July 1995

What is “Conservative Leverage”?

© Talbot Stevens

My research shows that based on average historical returns, conservative leverage is a more effective wealth building strategy than even RRSPs. After many discussions with investors and financial advisors, two issues arose.

First, there are misconceptions about the real risks of leveraged investing, and second, what defines “conservative” leverage?

Emotional Risk: The real danger of leverage is not the math, but the investor's emotions, specifically fear and greed.

Leveraging only works when you invest in equities, which fluctuate up and down. If fear forces you to “sell low”, then leveraging merely makes things worse.

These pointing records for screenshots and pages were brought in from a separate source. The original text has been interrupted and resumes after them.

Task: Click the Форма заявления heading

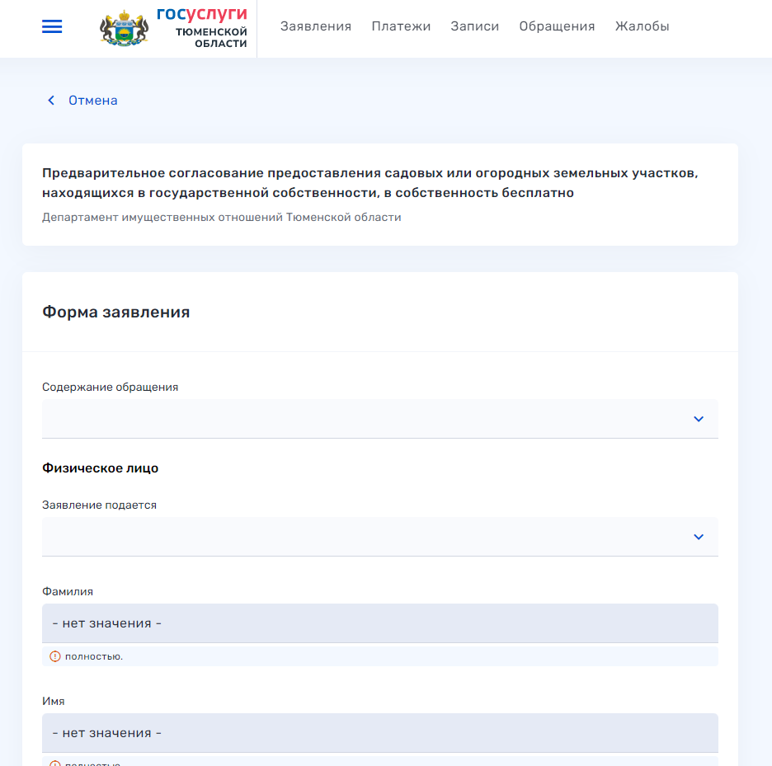Action: (x=116, y=313)
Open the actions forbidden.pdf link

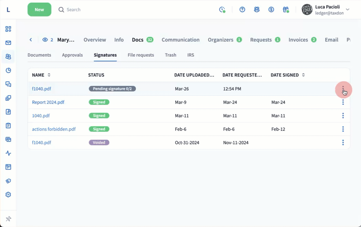pos(54,129)
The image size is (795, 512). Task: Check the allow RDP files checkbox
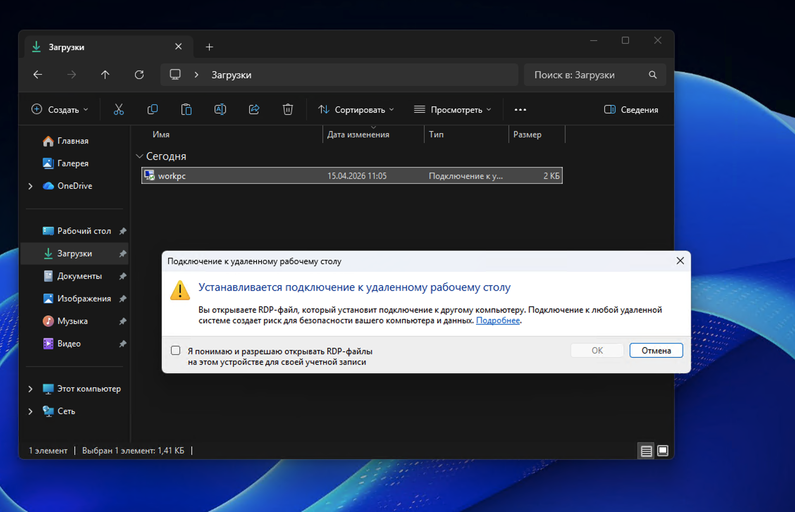tap(175, 351)
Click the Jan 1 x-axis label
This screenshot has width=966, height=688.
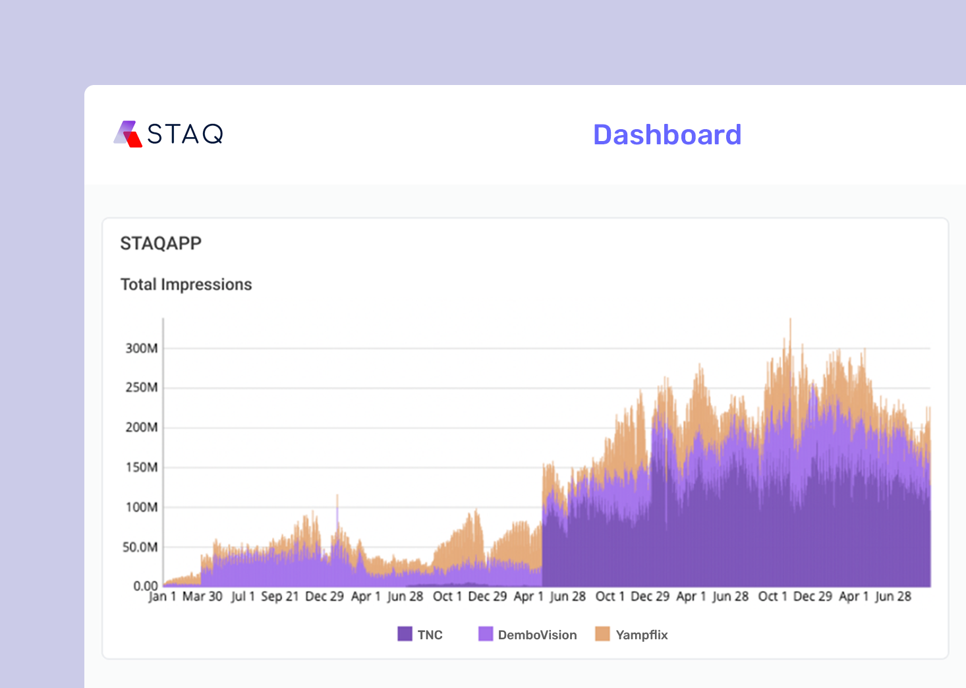[163, 596]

On the other hand, greed may entice some people to leverage too heavily, which can make things worse. This is why I have a 5-point Conservative Leverage Checklist, suggesting investors only consider leveraging a conservative amount, without the risk of a margin call, long term, diversified, and with a trusted financial advisor.

Lender Risks: My definition of conservative leverage is to borrow conservatively enough to eliminate the “lender risks” which could force you to sell at the wrong time.

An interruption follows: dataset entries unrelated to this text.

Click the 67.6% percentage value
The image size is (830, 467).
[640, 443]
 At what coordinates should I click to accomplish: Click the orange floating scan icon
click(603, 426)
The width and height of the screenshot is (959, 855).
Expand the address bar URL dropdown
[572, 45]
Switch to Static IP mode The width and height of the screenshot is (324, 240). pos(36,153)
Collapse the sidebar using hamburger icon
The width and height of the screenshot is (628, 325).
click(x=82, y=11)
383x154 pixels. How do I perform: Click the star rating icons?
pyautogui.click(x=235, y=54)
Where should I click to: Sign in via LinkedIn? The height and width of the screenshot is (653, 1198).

You might be forced by your lender to sell when the lender requires more collateral, or you can no longer make the loan payments.

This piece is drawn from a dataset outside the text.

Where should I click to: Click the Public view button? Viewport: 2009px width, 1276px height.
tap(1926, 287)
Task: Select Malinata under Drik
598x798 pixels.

Cashflow risk can be eliminated by only using a small portion of your available cashflow, and having an adequate emergency fund to cover 2-3 years of loan payments. For example, if you have $500 a month available, set up a leveraged program that only requires $200 a month.

Collateral risk occurs when investments are used as security for the loan. The “margin ratio” defines the maximum amount a lender will lend as a portion of the total securities they hold as collateral.

The risk of a “margin call”, where the lender demands more collateral, can be reduced by borrowing less than the lender would allow, to give you extra cushion during declining markets.

Using your house as security, via a line of credit or a second mortgage, is another way to avoid a margin call, because a drop in the stock market won't affect your collateral.

Finally, some lenders will not issue a margin call if the loan is amortized over say 15 or 20 years, instead of using an interest-only demand loan.

To conclude, the emotional risk can be eliminated by truly understanding the process and having faith to not sell when the leveraged investments are down. Lender risks are avoided by borrowing conservatively, so you always have more than enough cashflow and collateral to endure the inevitable tough times.

Another, perhaps better, definition of “conservative” leverage is to only borrow such a small amount that there is no emotional or financial strain.